>> Begin Material supplied
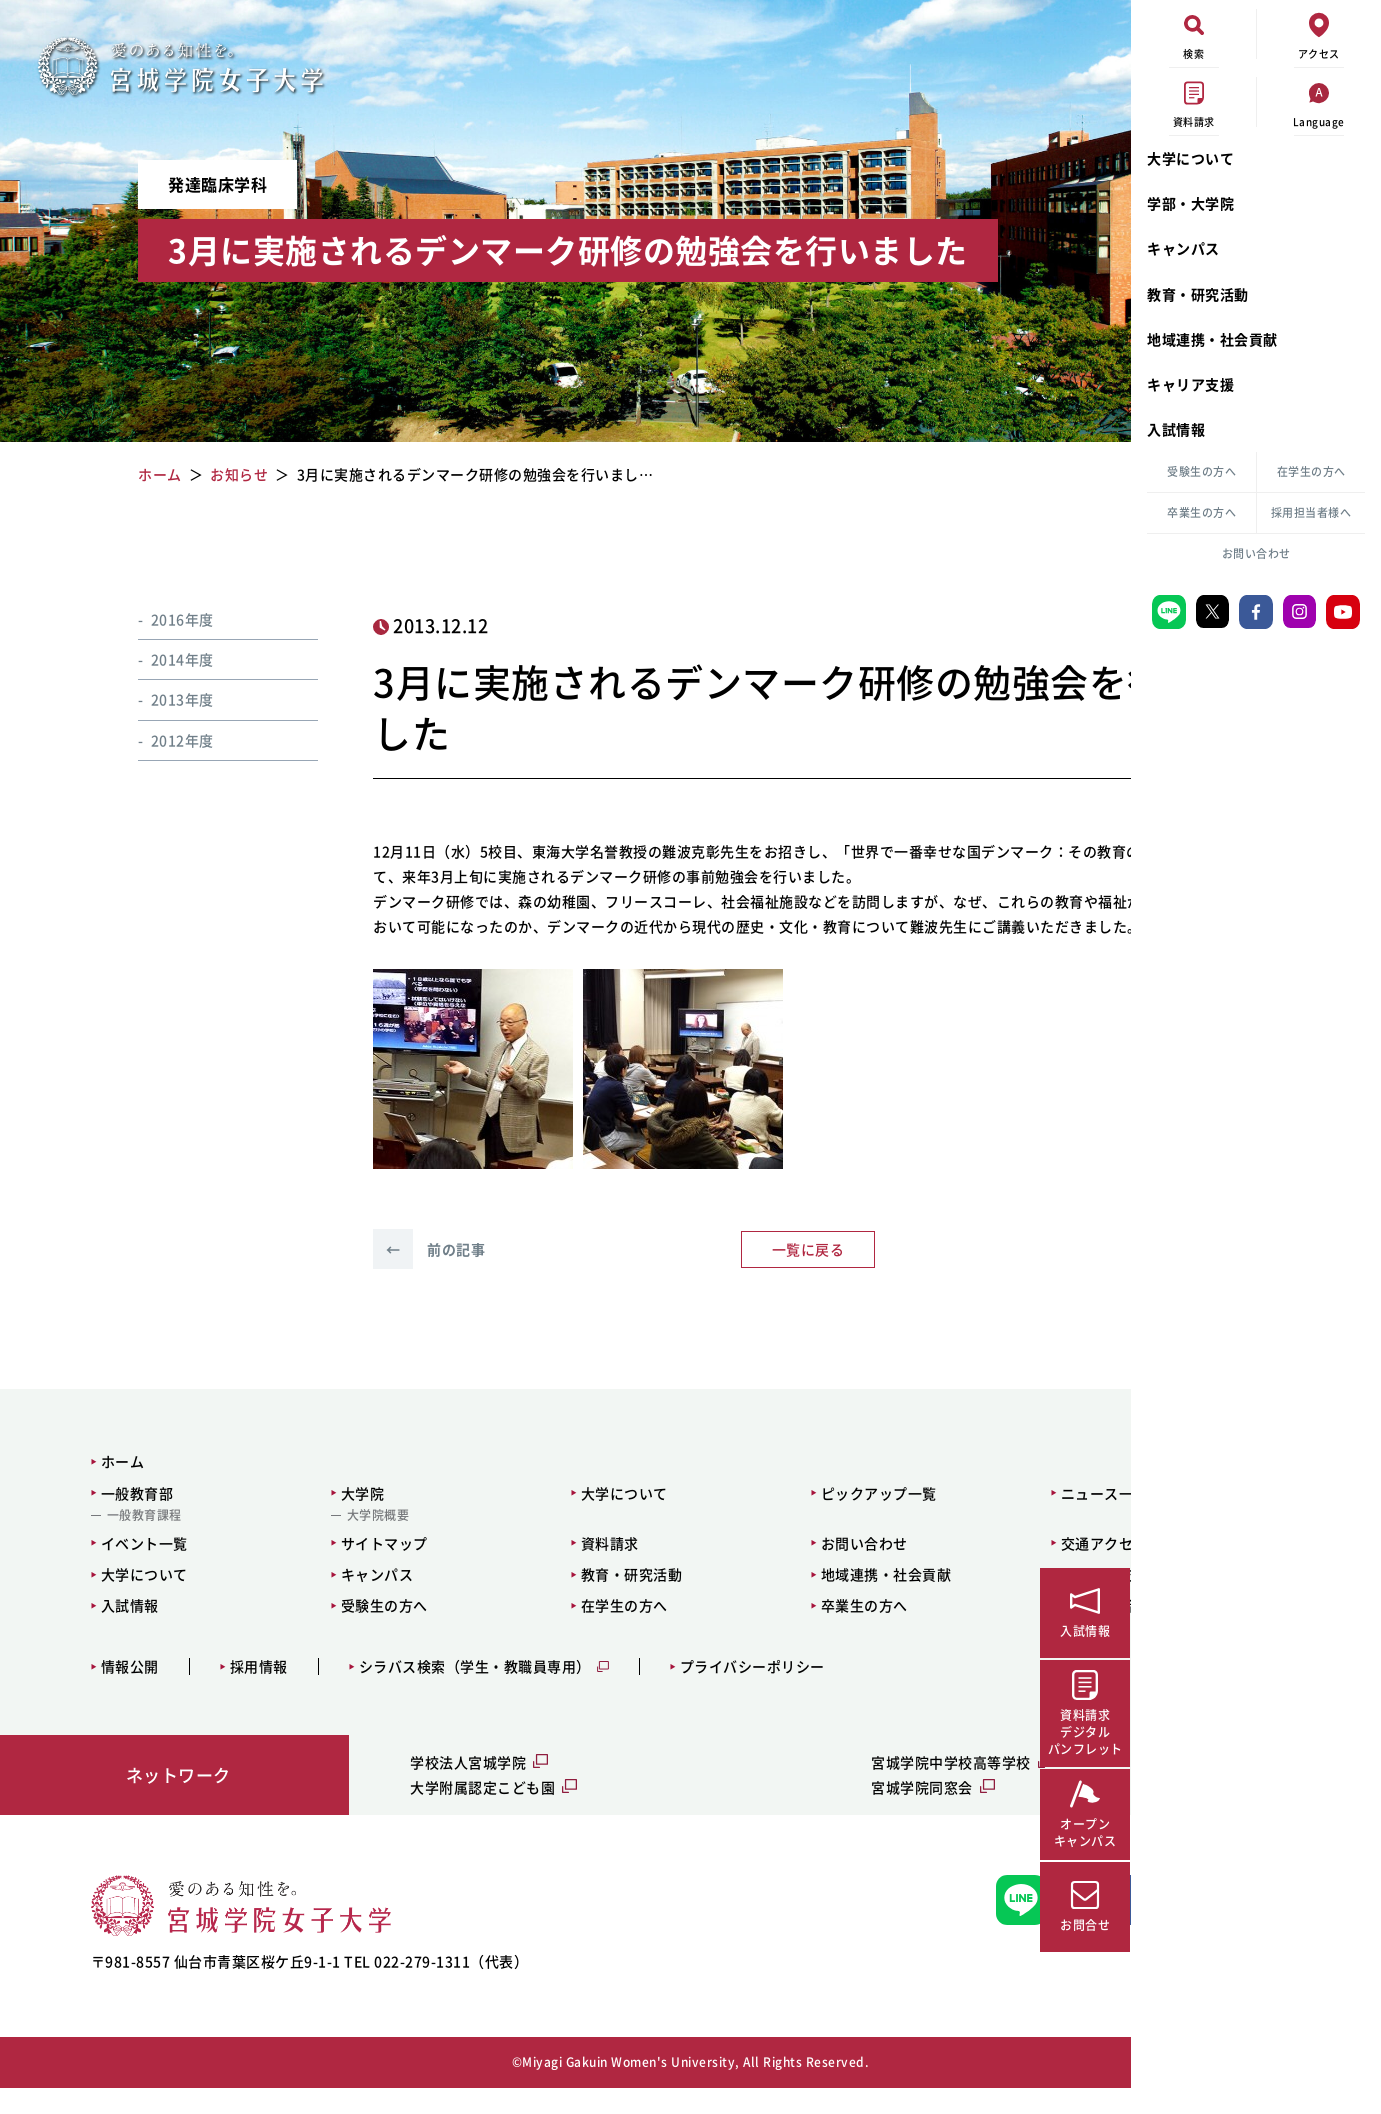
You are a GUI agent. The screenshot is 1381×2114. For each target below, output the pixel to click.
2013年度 (157, 699)
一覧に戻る (678, 1274)
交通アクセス (924, 1568)
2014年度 (157, 659)
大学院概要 (307, 1540)
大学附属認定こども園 (407, 1812)
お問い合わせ (1256, 553)
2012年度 (157, 740)
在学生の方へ (1311, 471)
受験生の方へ (1201, 471)
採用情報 (225, 1692)
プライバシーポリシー (718, 1692)
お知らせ (975, 626)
>> End Material supplied
◆ **The exercise**
Copy out all of the records above word for word, leaving out the pictures.

◆ **Written reply**
You are a GUI agent. The screenshot is 1381×2114. For each target below, output the pixel to click.
2013年度 (157, 699)
一覧に戻る (678, 1274)
交通アクセス (924, 1568)
2014年度 (157, 659)
大学院概要 (307, 1540)
大学附属認定こども園 (407, 1812)
お問い合わせ (1256, 553)
2012年度 (157, 740)
在学生の方へ (1311, 471)
受験生の方へ (1201, 471)
採用情報 (225, 1692)
プライバシーポリシー (718, 1692)
お知らせ (975, 626)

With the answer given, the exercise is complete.